Locate each line of the records below that contains the word "link", with case counting, and copy those lines out.

### PROVIDED ENTRIES
────────

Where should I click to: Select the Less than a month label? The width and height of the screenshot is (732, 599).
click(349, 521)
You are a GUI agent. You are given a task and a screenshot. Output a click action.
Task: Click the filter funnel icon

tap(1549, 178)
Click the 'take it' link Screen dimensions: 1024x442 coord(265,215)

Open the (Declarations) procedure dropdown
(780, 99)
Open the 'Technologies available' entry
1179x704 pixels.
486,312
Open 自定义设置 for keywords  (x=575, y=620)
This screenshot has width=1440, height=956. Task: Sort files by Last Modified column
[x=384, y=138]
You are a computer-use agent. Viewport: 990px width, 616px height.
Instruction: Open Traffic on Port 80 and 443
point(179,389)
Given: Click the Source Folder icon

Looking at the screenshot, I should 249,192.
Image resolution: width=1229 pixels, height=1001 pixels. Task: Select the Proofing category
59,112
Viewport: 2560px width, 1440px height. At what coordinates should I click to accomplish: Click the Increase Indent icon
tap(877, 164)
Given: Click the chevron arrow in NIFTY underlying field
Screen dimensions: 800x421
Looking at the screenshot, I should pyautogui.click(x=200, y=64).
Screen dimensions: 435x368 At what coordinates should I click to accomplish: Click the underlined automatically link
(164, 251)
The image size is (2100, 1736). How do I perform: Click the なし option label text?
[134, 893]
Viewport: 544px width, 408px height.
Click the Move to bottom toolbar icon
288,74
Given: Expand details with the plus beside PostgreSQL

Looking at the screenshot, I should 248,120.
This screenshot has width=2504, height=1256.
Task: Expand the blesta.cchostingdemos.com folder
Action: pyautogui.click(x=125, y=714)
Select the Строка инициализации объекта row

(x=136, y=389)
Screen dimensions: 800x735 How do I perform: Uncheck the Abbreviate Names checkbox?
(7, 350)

────────

### RESULT
Click the 'take it' link Screen dimensions: 1024x442 coord(265,215)
Screen dimensions: 435x368 At what coordinates should I click to accomplish: Click the underlined automatically link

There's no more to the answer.